當然也有藝術家採間接、影射、抽象的敘事手法,如德國館藝術家艾什霍恩(Maria Eichhorn),展廳空無一物,她將地板撬開,露出底下的地基,撥開牆面,露出裡頭的磚塊,藉以召喚這棟1930年代納粹時期建築的幽魂。

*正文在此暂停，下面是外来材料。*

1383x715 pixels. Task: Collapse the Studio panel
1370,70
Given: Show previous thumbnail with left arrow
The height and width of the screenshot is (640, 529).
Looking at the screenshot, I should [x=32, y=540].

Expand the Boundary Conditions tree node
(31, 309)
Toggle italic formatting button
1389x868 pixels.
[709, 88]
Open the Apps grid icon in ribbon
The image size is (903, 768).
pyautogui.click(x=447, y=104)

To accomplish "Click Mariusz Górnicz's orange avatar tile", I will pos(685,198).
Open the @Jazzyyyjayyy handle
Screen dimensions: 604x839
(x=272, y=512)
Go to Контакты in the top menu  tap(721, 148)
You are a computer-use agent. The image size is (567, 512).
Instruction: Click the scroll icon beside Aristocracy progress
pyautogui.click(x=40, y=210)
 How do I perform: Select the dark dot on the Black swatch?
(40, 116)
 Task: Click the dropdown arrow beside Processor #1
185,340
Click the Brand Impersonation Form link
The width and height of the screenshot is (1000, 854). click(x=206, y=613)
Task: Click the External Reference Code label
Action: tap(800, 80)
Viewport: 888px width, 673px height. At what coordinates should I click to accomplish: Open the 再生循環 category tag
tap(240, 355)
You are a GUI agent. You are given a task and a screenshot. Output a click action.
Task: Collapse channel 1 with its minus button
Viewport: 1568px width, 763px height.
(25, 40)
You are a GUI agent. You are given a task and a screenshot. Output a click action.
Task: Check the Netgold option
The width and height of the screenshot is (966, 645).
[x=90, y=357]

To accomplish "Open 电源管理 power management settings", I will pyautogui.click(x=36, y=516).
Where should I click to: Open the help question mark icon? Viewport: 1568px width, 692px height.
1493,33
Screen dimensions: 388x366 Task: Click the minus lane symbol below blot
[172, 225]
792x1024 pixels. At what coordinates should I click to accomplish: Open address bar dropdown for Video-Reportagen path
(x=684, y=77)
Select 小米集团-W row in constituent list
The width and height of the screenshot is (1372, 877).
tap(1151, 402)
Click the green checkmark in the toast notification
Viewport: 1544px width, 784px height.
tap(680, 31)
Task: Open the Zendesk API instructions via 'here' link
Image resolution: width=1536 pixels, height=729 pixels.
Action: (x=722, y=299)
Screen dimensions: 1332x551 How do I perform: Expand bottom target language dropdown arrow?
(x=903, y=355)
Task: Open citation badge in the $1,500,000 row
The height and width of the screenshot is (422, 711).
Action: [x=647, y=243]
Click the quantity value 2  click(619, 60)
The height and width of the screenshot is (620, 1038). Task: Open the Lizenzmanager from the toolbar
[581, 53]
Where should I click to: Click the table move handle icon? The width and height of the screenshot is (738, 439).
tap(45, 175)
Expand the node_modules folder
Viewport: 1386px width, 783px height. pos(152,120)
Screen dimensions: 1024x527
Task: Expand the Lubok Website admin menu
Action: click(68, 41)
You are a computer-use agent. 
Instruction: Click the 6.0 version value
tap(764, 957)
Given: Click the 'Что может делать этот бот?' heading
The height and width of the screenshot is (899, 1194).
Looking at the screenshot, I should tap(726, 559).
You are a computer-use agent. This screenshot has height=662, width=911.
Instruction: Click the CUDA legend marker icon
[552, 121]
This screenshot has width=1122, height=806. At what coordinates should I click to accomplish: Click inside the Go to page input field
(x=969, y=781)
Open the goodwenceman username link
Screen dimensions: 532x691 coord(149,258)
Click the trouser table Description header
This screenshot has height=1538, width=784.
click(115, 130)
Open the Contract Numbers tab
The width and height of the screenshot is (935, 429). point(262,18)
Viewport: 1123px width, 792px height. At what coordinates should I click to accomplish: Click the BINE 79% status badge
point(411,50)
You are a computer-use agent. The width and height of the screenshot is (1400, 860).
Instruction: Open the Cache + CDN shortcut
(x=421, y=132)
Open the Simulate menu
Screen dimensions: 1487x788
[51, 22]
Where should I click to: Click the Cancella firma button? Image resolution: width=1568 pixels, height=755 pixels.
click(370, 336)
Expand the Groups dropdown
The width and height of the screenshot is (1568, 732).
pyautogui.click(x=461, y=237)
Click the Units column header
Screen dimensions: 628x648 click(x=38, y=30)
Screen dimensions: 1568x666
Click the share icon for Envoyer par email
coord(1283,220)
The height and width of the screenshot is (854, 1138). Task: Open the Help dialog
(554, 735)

比利時館藝術家為常居墨西哥的埃利斯(Francis Alÿs),〈遊戲的本質〉是他從1999年至今在世界各地拍攝兒童發明遊戲、一起玩耍的影片,比利時館展出2017年以來的新作,搭配1994-2021年間在各地旅行手繪明信片大小的小畫,透露藝術家以充滿詩意的眼光,見證世界的政治動盪與社會變遷。埃利斯在世界各地紀錄兒童遊戲,不論是跳繩、滾輪胎、玩彈珠,都展現了兒童的創意和堅持、耐力、開放等特質;然而隨著社會變遷,一群小孩在戶外一起遊戲的情景在先進國家已日趨少見,埃利斯彷彿在為一個即將消失的文化建檔。這些充滿童趣和歡樂的影片以微妙而不著痕跡的方式具政治性:拍攝的一些地區經歷著戰爭或是貧窮落後,但兒童仍舊充滿具顛覆力量的想像力、創造力與樂觀精神。相信沒有人不被埃利斯富詩意和真摯童趣的作品所感染和激勵,喚起了每個人自己的童年回憶。然而,幾乎所有人也都清楚,埃利斯的作品再好也不可能得獎——因為他是白人、男性······
台灣館【不可能的夢】,威尼斯普里奇歐尼宮,2022年4月23日–11月27日。